Prognozy wyborcze: PO wyprzedza PiS
PO wyprzedza PiS o ponad 10 pkt proc., a Ruch Palikota zajmuje miejsce na podium z dwucyfrowym rezultatem - wynika z prognozy TNS OBOP dla "Gazety Wyborczej".
Prognoza przewiduje wysoką wygraną PO z PiS (39,5 do 29,1 proc.) oraz wyrównaną walkę o trzecie miejsce między Ruchem Palikota (10,3 proc.), SLD (9,2 proc.) i PSL (8,7 proc.).
Według badania, PO miałaby 202 posłów, PiS - 149, RP - 43, SLD - 37, a PSL - 27.
Prognoza wyborcza opiera się na sondażach TNS OBOP przeprowadzanych dla gazety przez ostatni tydzień. Były rozbudowane o wiele pytań mających "wytropić" tych, którzy ukrywają swe preferencje lub nie mają zamiaru głosować.
Prognoza wyborcza zamówiona przez PO
Jak ustaliła "Rzeczpospolita", z badań zamawianych przez Platformę Obywatelską wynika, że wyprzedza ona PiS o 9 punktów procentowych. Według zamówionego przez PO badania ugrupowanie Donalda Tuska ma 36 procent poparcia, Prawo i Sprawiedliwość 27.
PO zamawia prognozy wyborcze, czyli bardziej precyzyjne badania niż sondaże publikowane przez ośrodki badania opinii - wyjaśnia "Rzeczpospolita".
Najnowsze badania są dla Platformy lepsze niż przed tygodniem, kiedy różnica wynosiła między nią a PiS 3 punkty procentowe. Politycy PO komentują to faktem, iż na ostatniej prostej część wyborców przestraszyła się Jarosława Kaczyńskiego.
Dodają, że podczas kampanii, z prezesa PiS spadła maska łagodnego polityka. Na przykład, gdy atakował dziennikarzy za pytania dotyczące kanclerz Niemiec Angeli Merkel.
Według badania PO - informuje gazeta - wciąż duża grupa wyborców jest niezdecydowana. To około 20 procent. Dlatego w PO zaznaczają, że jeszcze wszystko się może zdarzyć przed 9 października. Spotkania w terenie będą odbywały się więc także dziś.
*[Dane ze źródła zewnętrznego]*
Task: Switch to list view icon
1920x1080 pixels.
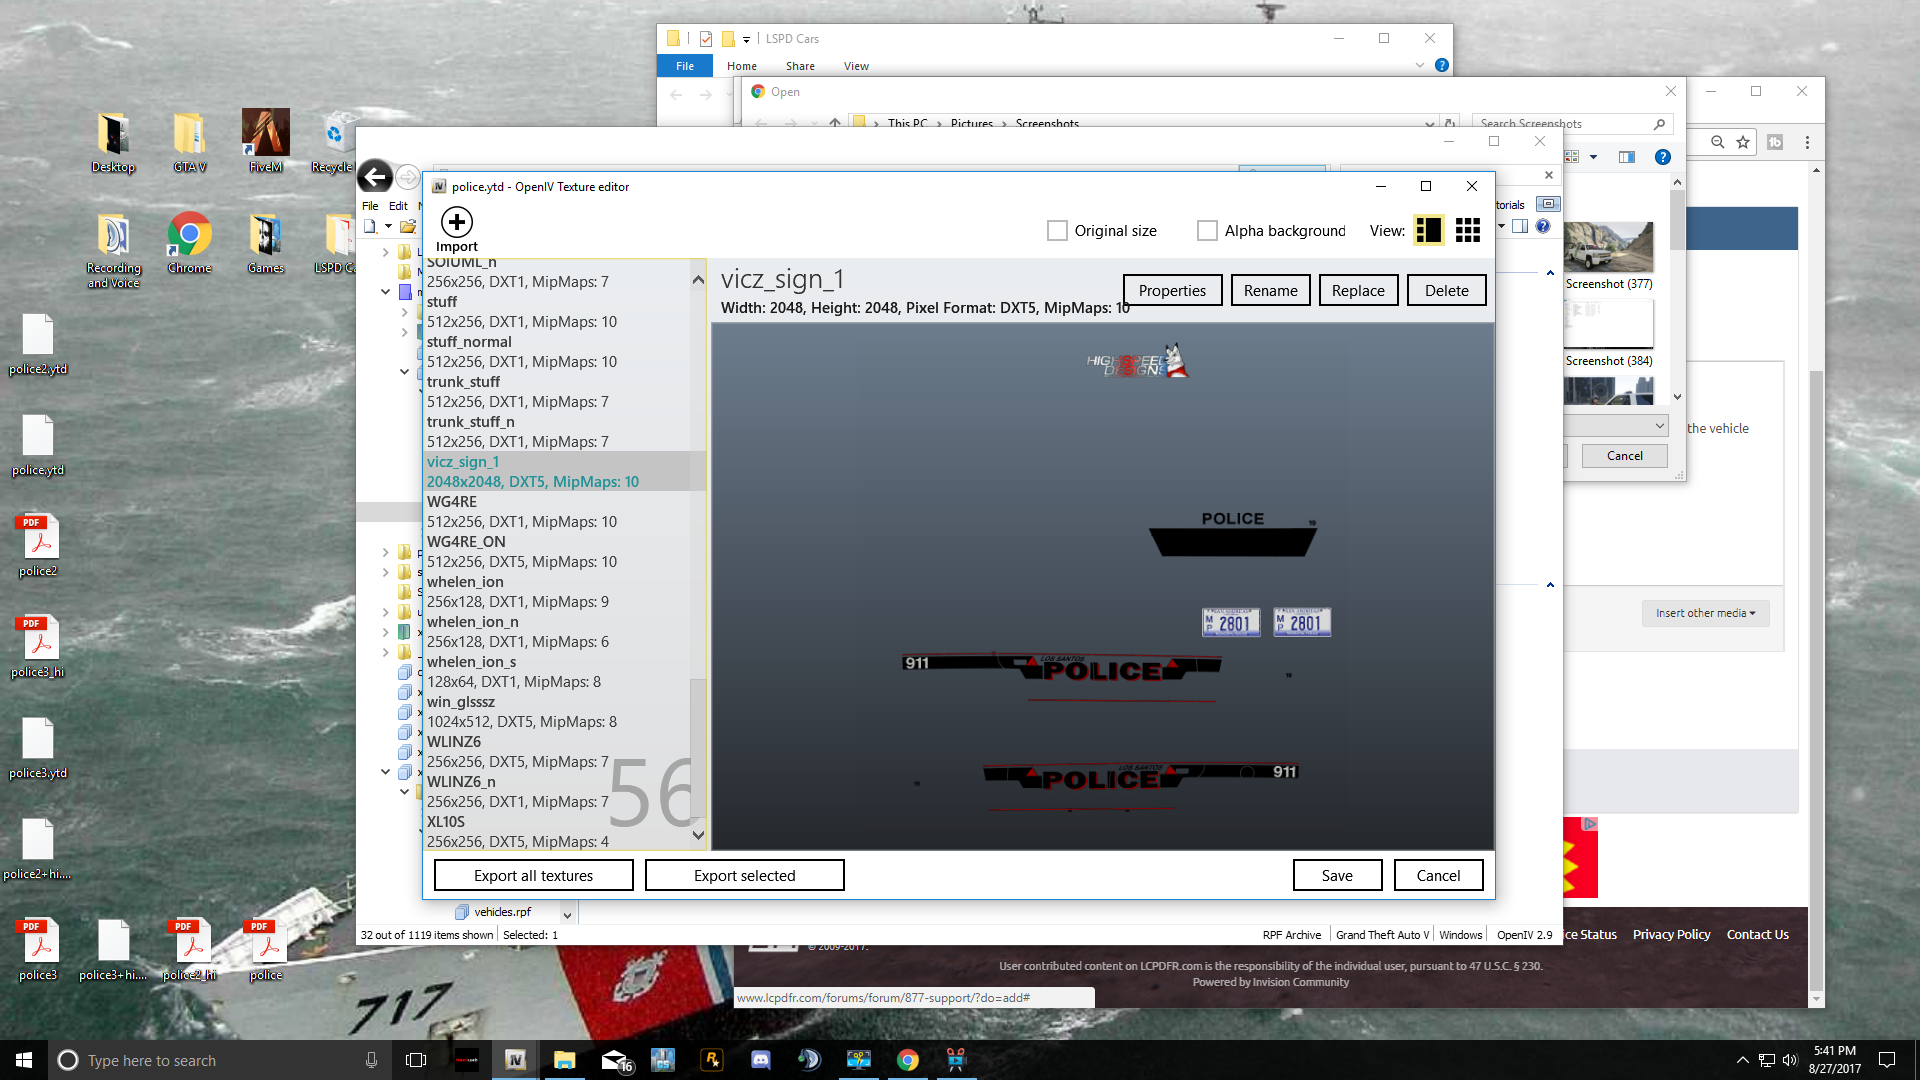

Sondaż Homo Homini: Wszystko się może zdarzyć
Ostatni przedwyborczy sondaż Homo Homini dla "Super Expressu" i Polskiego Radia pokazuje, że różnica między największymi partiami, które walczą o zwycięstwo w wyborach, jest mniejsza niż błąd statystyczny.
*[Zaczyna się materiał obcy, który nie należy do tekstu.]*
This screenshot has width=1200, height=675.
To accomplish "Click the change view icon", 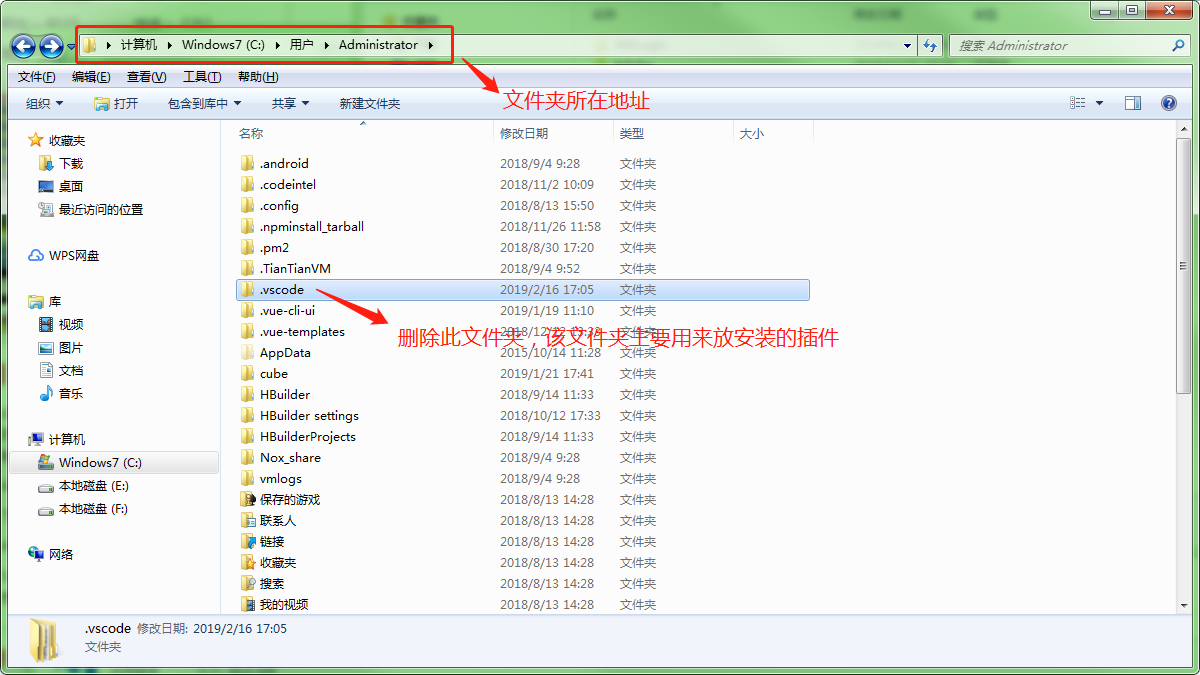I will click(1078, 103).
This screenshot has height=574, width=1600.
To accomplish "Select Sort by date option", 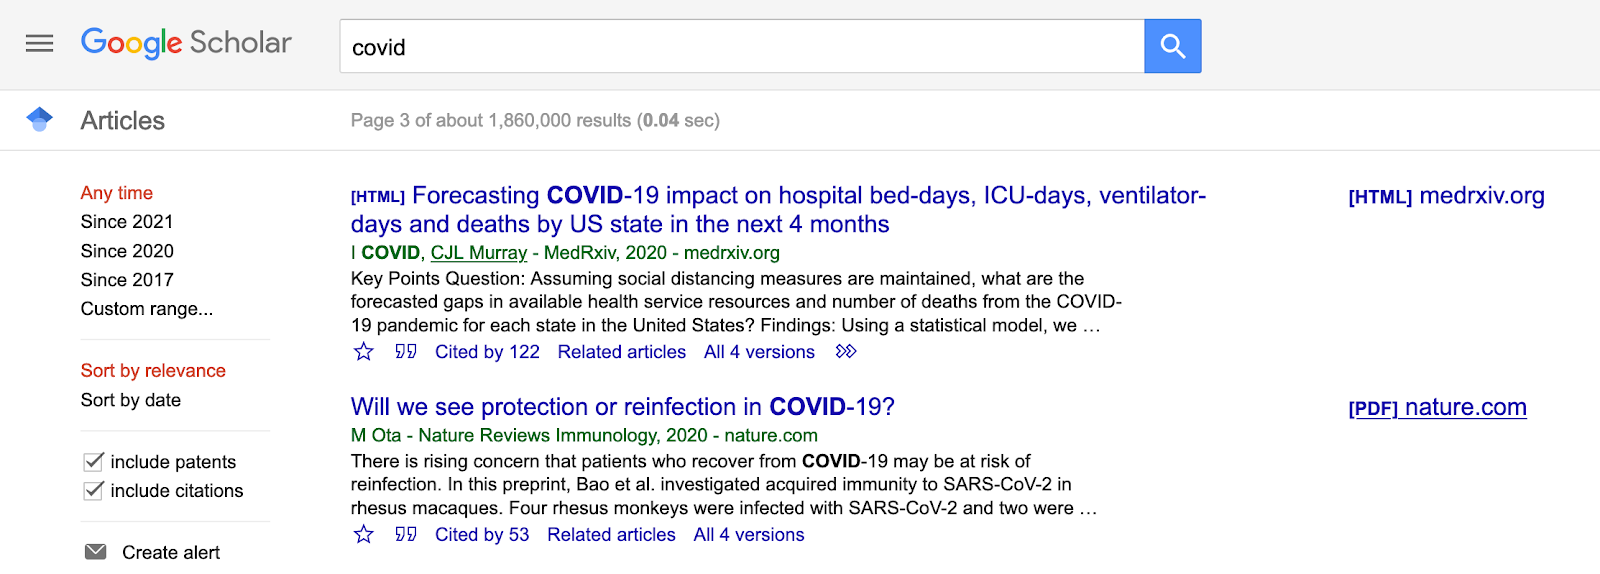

Według tego badania wybory nieznacznie wygrywa PO - 32,1 proc., przed PiS - 29,6 proc. Do Sejmu wchodzą jeszcze SLD - 12,2 proc., PSL - 7,8 proc. i Ruch Poparcia Palikota - 5,8 proc. Frekwencja wyborcza wg tego sondażu wyniesie 41,2 procent.
Politolog Bartłomiej Biskup mówi Polskiemu Radiu, że mimo tak niewielkich różnic między PO a PiS, takie wyniki sondażu oznaczają, że zwycięzcą wyborów będzie PO. Zdaniem Biskupa, ostatnie godziny kampanii nic już nie zmienią. - W dzisiejszej Polsce mamy do czynienia z dużym dystansem opinii publicznej do tego, co się dzieje. Więc jakikolwiek scenariusz wielkiej bomby, newsa, plotki, skandalu, to wydaje się, że niewiele byłoby w stanie wywrócić tę opinię publiczną do góry nogami - wyjaśnia Biskup.
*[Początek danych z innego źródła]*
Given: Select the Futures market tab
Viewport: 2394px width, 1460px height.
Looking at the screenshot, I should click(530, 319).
Wśród osób, które deklarują wzięcie udziału w wyborach jest niemal 10 procent niezdecydowanych. Według analizy przeprowadzonej przez Homo Homini, gdyby takie osoby poszły do wyborów, to w połączeniu z głosami osób już zdecydowanych, PO otrzymałaby w sumie 33 procent poparcia, PiS 31 procent, SLD 12 procent, PSL 10 procent, a Ruch Poparcia Palikota 8 procent.
Bartłomiej Biskup twierdzi, że grupa niezdecydowanych nie zmieni już wyników wyborów. Jego zdaniem, większość z tych osób nie pójdzie na wybory. - Ta mniejszość, która pójdzie, może mieć znaczenie dla tych partii, które idą łeb w łeb, chcą wejść do parlamentu i dla tych, które mają około 10 procent poparcia - dodaje politolog.
Według badania, frekwencja wyborcza wyniosłaby 43 procent. Badanie przeprowadzone zostało wczoraj, telefonicznie, na próbie 1500 pełnoletnich Polaków posiadających czynne prawo wyborcze. Błąd oszacowania wynosi 3 procent, a poziom ufności - 0,95.